____ PAGE TEXT

Key Takeaways
  • Most standard Indian health policies exclude OPD consultations and fertility treatment outright.
  • Waiting periods commonly apply to PCOS, thyroid conditions, and pregnancy-related complications — the three most common health concerns for Indian women.
  • "I have health insurance" and "I know what my health insurance actually covers" are two very different statements.
  • Twenty minutes spent reading the actual policy document — not the brochure — is enough to know which one is true for you.

She had health insurance. She'd had it for four years, through her employer, and never once thought to ask what it actually excluded. Then the diagnosis was PCOS-related, the treatment fell inside a waiting period nobody had mentioned, and the bill was hers alone.

This isn't a story about a bad policy. It's a story about a normal one — the kind millions of Indian women hold right now, without ever having opened the document itself.

The brochure and the policy are not the same thing

The brochure is marketing. It lists what's covered, in confident, reassuring language, because that's what sells a policy. The actual policy document — the one you probably received as a PDF and never opened again — is where the exclusions, sub-limits, and waiting periods actually live. Nobody reads it because nobody has a reason to, until the exact moment they desperately need to.

OPD & fertility Two of the most commonly excluded categories in standard Indian health policies — routine consultations and fertility treatment, both real, recurring costs for many women.
PCOS · Thyroid · Pregnancy The three conditions most likely to carry a waiting period — and also the three most common health concerns Indian women actually face.

Why these three, specifically

It isn't a coincidence that the conditions most likely to be excluded or waiting-period-restricted are also the ones women are most likely to need. PCOS affects a very large share of Indian women during their reproductive years. Thyroid conditions are common and frequently lifelong. Pregnancy, for anyone planning a family, is not a hypothetical.

Standard policies were not designed around these realities. They were designed around a more generic risk profile, and women's health has historically sat in the gap between what's covered and what's actually needed.

"I assumed 'health insurance' meant health insurance. I didn't realise it meant health insurance for some conditions, on some timelines, with some exceptions I'd never read."

The twenty-minute fix

Reading your policy, properly, for the first time
  1. Open the actual policy document — not the brochure, not the app summary, the PDF you probably received once and archived.
  2. Search for three words: "exclusion," "waiting period," "pre-existing." Your PDF reader's search function does this in seconds.
  3. Write down what you find. Not to memorise it — to have it in front of you the next time you need to make a decision about your care.
  4. Check specifically for OPD and maternity/fertility clauses, since these are the ones most likely to surprise you.

What to do with what you find

Finding a gap doesn't mean panicking or immediately buying something new. It means you now know something you didn't before — which is the entire point. Some gaps are worth closing with an additional policy or rider. Some are worth simply knowing about, so a future medical decision isn't also a financial surprise. The difference between those two responses is exactly what a proper consultation is for.

Four years is a long time to not know

She had insurance for four years before she needed to actually understand it. Most people are somewhere on that same timeline right now — covered, reassured, and one PDF away from finding out what "covered" actually means for them specifically. Twenty minutes changes that.

________

TASK ITEM: Please repeat the part of the health insurance article that opens with the words containing "Finding a gap" and closes with "minutes changes that.", changing "Twenty minutes" to "Half an hour".

____ DATASET

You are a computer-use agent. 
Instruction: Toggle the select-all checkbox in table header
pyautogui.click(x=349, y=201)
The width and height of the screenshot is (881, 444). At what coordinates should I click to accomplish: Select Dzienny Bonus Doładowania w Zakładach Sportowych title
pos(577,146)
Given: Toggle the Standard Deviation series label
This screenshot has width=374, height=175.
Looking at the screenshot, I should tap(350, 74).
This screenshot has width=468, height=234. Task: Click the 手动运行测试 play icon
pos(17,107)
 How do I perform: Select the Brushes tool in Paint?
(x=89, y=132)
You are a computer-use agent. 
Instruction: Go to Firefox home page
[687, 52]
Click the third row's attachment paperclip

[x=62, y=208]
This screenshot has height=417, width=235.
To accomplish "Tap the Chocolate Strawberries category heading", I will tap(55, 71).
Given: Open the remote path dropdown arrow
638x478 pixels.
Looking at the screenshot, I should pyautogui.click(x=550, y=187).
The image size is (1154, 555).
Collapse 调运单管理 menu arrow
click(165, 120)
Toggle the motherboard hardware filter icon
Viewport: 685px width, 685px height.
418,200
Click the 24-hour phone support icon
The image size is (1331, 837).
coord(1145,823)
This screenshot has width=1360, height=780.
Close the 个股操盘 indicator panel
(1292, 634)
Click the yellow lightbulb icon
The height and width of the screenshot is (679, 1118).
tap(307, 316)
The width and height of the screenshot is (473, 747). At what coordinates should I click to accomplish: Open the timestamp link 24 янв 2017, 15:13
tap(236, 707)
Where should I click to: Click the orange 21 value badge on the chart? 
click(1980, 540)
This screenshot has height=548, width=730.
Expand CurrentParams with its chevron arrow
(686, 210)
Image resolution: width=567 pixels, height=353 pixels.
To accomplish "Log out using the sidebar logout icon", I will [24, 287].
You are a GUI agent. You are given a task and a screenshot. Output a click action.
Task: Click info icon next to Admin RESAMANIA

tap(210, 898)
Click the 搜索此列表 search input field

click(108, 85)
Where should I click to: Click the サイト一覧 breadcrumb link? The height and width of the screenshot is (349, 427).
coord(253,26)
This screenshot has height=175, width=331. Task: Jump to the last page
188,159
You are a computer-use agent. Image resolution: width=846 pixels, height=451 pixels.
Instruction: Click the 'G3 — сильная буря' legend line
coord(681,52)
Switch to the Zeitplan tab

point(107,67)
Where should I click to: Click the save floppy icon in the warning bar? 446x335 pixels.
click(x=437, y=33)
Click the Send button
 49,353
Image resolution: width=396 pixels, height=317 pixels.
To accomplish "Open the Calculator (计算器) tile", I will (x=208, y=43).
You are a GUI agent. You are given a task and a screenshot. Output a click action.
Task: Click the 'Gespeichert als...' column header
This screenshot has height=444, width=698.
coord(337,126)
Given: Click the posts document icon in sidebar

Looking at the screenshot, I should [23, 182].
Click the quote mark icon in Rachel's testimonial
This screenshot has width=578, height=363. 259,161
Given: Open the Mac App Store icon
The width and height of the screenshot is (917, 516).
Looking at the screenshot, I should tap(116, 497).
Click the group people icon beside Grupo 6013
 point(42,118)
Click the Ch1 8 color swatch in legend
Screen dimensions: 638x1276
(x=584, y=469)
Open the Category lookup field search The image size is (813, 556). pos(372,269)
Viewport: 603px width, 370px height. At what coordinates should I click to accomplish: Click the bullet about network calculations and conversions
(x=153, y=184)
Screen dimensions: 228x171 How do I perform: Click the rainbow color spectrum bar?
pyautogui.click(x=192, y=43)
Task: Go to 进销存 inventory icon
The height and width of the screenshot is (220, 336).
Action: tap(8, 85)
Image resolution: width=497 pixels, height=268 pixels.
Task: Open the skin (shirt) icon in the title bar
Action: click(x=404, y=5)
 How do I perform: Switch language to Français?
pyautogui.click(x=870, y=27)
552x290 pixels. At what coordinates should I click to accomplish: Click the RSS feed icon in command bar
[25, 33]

________

RESULT OF THE TASK:
Finding a gap doesn't mean panicking or immediately buying something new. It means you now know something you didn't before — which is the entire point. Some gaps are worth closing with an additional policy or rider. Some are worth simply knowing about, so a future medical decision isn't also a financial surprise. The difference between those two responses is exactly what a proper consultation is for.

Four years is a long time to not know

She had insurance for four years before she needed to actually understand it. Most people are somewhere on that same timeline right now — covered, reassured, and one PDF away from finding out what "covered" actually means for them specifically. Half an hour changes that.